## [Document section]
XLll. “My future will not copy fair my past” – Elizabeth Barrett Browning

from Sonnets from the Portuguese

XLll. My future will not copy fair my past

“My future will not copy fair my past”
I wrote that once; and thinking at my side
My ministering life-angel justified
The word by his appealing look upcast
To the white throne of God, I turned at last,
And there, instead, saw thee, not unallied
To angels in thy soul! Then I, long tried
By natural ills, received the comfort fast,
While budding, at thy sight, my pilgrim’s staff
Gave out green leaves with morning dews impearled.
I seek no copy now of life’s first half:
Leave here the pages with long musing curled,
And write me new my future’s epigraph,
New angel mine, unhoped for in the world!

Elizabeth Barrett Browning

_________________________

“You really make it seem so easy with your presentation but I find this
matter to be actually something which I think I would never understand.
It seems too complicated and extremely broad for me.
I am looking forward for your next post, I will try
to get the hang of it!“

because there was no return address
on this comment, and because its
uncorroborated website, a gaming site,
seemed to me suspect, I’ve chosen to
reply within the safer body of my
discussion, rather than within the
thickets and brambles of the more
treacherous Internet

but I profoundly respect the, not at all
uncommon, opinion

therefore this

Elizabeth Barrett Browning is not
immediately accesible to us in the
early 21st Century, this comment is
such an example, unsolicited but
honest, and it is the cry of the
uninitiated through no fault of their
own before time’s obfuscating,
even linguistic, even literary, but
ever ineffable, shroud, I had the
same sense of its, often, preciosity
when I first started reading poetry,
not only even but especially the
greats who’d been recommended,
it took a poet who spoke my
language before I could take
verse seriously

but since then it has become for
me a garden of existential, of
transcendental, delights,
revelations I can’t help but want
to share, not only substantial
stuff, but, I think, sacred

no one has said it better to date
than Pamela Spiro Wagner in
How to Read a Poem: Beginner’s
Manual

“Read just one poem a day.
Someday a book of poems may open in your hands
like a daffodil offering its cup
to the sun“

even a daffodil like Elizabeth
Barrett Browning

Elizabeth is a siren here, I asked of heaven,
she says, “My future will not copy fair my
past”,
and along comes, goodness, a
miracle in the form of, more or less, an
angel – “not unallied / To angels in thy
soul”,
she describes him in her particular
Victorian dialect, not always immediately
penetrable

she was so happy then, she grew ”green
leaves”,
she asserts, evidently exaggerating,
“with”, even, “morning dews impearled”,
she further enthusiastically confides, but
of which we won’t out of discretion, of
course, inquire

let’s just say she will hitch her wagon
therefore to his, [n]ew angel mine”, star,
for the foreseeable, however “unhoped
for”

Records in a dataset

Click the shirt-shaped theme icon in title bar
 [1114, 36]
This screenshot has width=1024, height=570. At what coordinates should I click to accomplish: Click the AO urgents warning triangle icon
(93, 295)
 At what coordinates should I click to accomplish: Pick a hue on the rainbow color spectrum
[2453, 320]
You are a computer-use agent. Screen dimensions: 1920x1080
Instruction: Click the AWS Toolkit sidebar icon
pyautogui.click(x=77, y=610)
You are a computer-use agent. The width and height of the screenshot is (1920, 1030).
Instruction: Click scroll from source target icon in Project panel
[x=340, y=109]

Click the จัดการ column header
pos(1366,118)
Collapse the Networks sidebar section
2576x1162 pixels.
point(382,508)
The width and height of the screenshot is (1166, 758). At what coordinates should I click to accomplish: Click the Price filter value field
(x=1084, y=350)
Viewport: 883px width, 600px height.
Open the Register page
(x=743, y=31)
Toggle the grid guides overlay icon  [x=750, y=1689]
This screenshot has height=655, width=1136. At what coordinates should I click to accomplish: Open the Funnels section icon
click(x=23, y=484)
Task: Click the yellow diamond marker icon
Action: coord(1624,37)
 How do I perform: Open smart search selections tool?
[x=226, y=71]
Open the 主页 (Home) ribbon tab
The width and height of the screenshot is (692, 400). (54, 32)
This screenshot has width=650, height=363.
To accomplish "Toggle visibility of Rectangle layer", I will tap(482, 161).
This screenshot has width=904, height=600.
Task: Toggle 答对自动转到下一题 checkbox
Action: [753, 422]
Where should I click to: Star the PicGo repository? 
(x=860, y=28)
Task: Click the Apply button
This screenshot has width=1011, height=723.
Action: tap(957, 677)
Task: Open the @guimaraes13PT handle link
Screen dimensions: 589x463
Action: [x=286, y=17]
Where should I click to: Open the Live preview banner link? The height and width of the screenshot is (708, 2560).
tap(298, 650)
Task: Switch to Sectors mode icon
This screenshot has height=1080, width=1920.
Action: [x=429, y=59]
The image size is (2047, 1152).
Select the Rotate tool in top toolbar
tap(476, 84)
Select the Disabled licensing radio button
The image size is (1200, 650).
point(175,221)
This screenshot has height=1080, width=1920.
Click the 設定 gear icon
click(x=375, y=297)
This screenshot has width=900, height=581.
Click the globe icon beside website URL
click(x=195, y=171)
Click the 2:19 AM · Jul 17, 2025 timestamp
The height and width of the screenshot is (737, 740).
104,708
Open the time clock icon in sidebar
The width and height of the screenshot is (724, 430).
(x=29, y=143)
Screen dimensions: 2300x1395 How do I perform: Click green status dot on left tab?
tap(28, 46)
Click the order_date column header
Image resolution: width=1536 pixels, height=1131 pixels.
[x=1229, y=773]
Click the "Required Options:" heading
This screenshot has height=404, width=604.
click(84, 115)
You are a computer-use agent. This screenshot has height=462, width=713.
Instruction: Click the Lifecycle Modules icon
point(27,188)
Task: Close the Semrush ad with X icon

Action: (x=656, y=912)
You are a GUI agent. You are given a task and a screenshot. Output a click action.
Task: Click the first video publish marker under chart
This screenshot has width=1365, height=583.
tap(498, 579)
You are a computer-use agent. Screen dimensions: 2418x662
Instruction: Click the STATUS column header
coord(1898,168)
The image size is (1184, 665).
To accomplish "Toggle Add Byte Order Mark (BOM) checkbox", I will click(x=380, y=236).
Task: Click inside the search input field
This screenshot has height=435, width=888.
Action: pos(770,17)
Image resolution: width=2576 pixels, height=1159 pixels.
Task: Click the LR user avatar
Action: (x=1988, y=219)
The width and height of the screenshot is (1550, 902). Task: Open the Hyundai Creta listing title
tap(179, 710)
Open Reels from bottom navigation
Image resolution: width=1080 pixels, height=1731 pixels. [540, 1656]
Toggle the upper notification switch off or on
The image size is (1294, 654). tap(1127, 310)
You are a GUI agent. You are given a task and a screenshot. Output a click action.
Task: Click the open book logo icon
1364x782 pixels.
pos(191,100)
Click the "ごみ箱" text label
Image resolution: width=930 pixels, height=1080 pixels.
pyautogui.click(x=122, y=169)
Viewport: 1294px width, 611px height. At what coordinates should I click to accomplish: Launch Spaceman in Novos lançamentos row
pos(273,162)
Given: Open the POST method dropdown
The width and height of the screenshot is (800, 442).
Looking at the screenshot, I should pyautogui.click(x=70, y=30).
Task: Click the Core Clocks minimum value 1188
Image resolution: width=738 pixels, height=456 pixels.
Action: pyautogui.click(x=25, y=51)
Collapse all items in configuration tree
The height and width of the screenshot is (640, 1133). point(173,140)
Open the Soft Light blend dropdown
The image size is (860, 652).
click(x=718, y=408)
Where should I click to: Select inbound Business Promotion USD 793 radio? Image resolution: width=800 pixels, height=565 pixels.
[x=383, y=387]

## [Task requirements]
[A] In the piece on Browning's sonnet, why did the writer answer the reader's comment inside the post itself? Explain in one to three sentences.
[B] Carry the piece on Browning's sonnet further from its last line.
This data is separate material and has no connection to the piece on Browning's sonnet.

## [Per-task answers]
[A] The comment came with no return address, and its website, a gaming site that could not be verified, looked suspect to the writer. So the writer chose to reply within the safer body of the post rather than out on the more treacherous Internet.

[B]
, future

which man could resist being called “not
unallied / To angels“,
Elizabeth, seductress,
enchantress, I call my man Apollo, my
golden god of light

Richard

how to read poems – Maiurro, Spiro Wagner

How to Read a Poem: Beginner’s Manual
by Pamela Spiro Wagner has been a model
of effective, which is to say inspiring, poetry
for me for a long while, calling out as it does
pretentiousness around verse, and having
verse mean something, something you can
understand and relate to, in a way that is
potent and beautiful, resonant, ever tolling,
extolling, stirring profoundly, like a
conscience, or an echo

but here is another voice that will not let you
pass it by, Brice Maiurro, and in more than
just one poem, How to Read My Poems
is a good place, however, to start

check out also his significant others

this man is incontrovertibly a poet, the very
voice of a generation, I believe, Brice Maiurro
is what presently, I think, is happening

a cardinal rule for me of aeshtetic consideration
is ever to juxtapose, be it art, music, poems –
these are all essentially conversations among
acolytes – in order to be able to consider
differences, it is in the interstices that the artist
flourishes, the personal, and telling, touches,
their foundational stories most often remain
the same

How to Read My Poems and How to Read
a Poem: Beginner’s Manual
are both equally
powerful exhortations, each resounding mightily
above the generally less compelling fray, read
them and listen to what they’re saying, they
are messengers, oracles, of nothing less than
harmony and compassion, better known
together as grace

Richard

________________________

How to Read My Poems

slink up
behind them
in the stale of
night
with a baseball bat
with nails
sticking out of the end
and bash them in the
head
like a zombie
terrorizing your childhood
home.

do not listen
to their
bullshit.

bitch back.

stomp
on their
toes.

poison
their drinking
water.

let the fucking
curse words shout
at their
stupid
fucking
faces like
unintentional spitwads

but don’t
talk
behind their backs.

my poems
keep their friends close,
but their enemies
even
closer

Brice Maiurro

____________________________

How to Read a Poem: Beginner’s Manual

First, forget everything you have learned,
that poetry is difficult,
that it cannot be appreciated by the likes of you,
with your high school equivalency diploma,
your steel-tipped boots,
or your white-collar misunderstandings.

Do not assume meanings hidden from you:
the best poems mean what they say and say it.

To read poetry requires only courage
enough to leap from the edge
and trust.

Treat a poem like dirt,
humus rich and heavy from the garden.
Later it will become the fat tomatoes
and golden squash piled high upon your kitchen table.

Poetry demands surrender,
language saying what is true,
doing holy things to the ordinary.

Read just one poem a day.
Someday a book of poems may open in your hands
like a daffodil offering its cup
to the sun.

When you can name five poets
without including Bob Dylan,
when you exceed your quota
and don’t even notice,
close this manual.

Congratulations.
You can now read poetry

Pamela Spiro Wagner

How to Listen to Classical Music: Beginner’s Manual

 
How to Listen to Classical Music: Beginner’s Manual    
 
                                     (after Pamela Spiro Wagner
 
            First, forget everything you have learned,
            that Classical Music is difficult,
            that it cannot be appreciated by the likes of you,
            with your high school equivalency diploma,
            your steel-tipped boots,
            or your white-collar misunderstandings.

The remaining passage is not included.